/* -*- C++ -*-

  *

  * This file is a part of LEMON, a generic C++ optimization library

  *

  * Copyright (C) 2003-2007

  * Egervary Jeno Kombinatorikus Optimalizalasi Kutatocsoport

  * (Egervary Research Group on Combinatorial Optimization, EGRES).

  *

  * Permission to use, modify and distribute this software is granted

  * provided that this copyright notice appears in all copies. For

  * precise terms see the accompanying LICENSE file.

  *

  * This software is provided "AS IS" with no warranty of any kind,

  * express or implied, and with no claim as to its suitability for any

  * purpose.

  *

  */

 /**

 \page maps2 Maps II.

 Here we discuss some advanced map techniques. Like writing your own maps or how to

 extend/modify a maps functionality with adaptors.

 \section custom_maps Writing Custom ReadMap

 \subsection custom_read_maps Readable Maps

 Readable maps are very frequently used as the input of an

 algorithm.  For this purpose the most straightforward way is the use of the

 default maps provided by LEMON's graph structures.

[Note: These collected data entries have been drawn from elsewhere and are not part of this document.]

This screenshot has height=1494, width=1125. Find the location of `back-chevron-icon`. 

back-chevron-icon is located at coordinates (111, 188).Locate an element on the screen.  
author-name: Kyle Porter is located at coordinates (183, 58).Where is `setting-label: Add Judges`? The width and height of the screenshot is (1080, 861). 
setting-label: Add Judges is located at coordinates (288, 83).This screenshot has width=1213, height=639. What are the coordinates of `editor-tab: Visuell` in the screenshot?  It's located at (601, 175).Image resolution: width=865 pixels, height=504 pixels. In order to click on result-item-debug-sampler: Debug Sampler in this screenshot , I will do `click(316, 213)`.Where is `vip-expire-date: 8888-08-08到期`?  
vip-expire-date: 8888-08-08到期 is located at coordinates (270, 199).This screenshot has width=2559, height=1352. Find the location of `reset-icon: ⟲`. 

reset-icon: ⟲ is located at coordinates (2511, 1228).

 Very often however, it is more

 convenient and/or more efficient to write your own readable map.

 You can find some examples below. In these examples \c Graph is the

 type of the particular graph structure you use.

 This simple map assigns \f$\pi\f$ to each edge.

 \code

 struct MyMap 

 {

   typedef double Value;

   typedef Graph::Edge Key;

   double operator[](Key e) const { return M_PI;}

 };

 \endcode

 An alternative way to define maps is to use MapBase

 \code

 struct MyMap : public MapBase<Graph::Edge,double>

 {

   Value operator[](Key e) const { return M_PI;}

 };

 \endcode

 Here is a bit more complex example.

 It provides a length function obtained

 from a base length function shifted by a potential difference.

 \code

 class ReducedLengthMap  : public MapBase<Graph::Edge,double>

 {

   const Graph &g;

   const Graph::EdgeMap<double> &orig_len;

   const Graph::NodeMap<double> &pot;

 public:

   Value operator[](Key e) const {

     return orig_len[e]-(pot[g.target(e)]-pot[g.source(e)]);

   }

   ReducedLengthMap(const Graph &_g,

                    const Graph::EdgeMap &_o,

                    const Graph::NodeMap &_p)

     : g(_g), orig_len(_o), pot(_p) {};

 };

 \endcode

 Then, you can call e.g. Dijkstra algoritm on this map like this:

 \code

   ...

   ReducedLengthMap rm(g,len,pot);

   Dijkstra<Graph,ReducedLengthMap> dij(g,rm);

   dij.run(s);

   ...

 \endcode

 */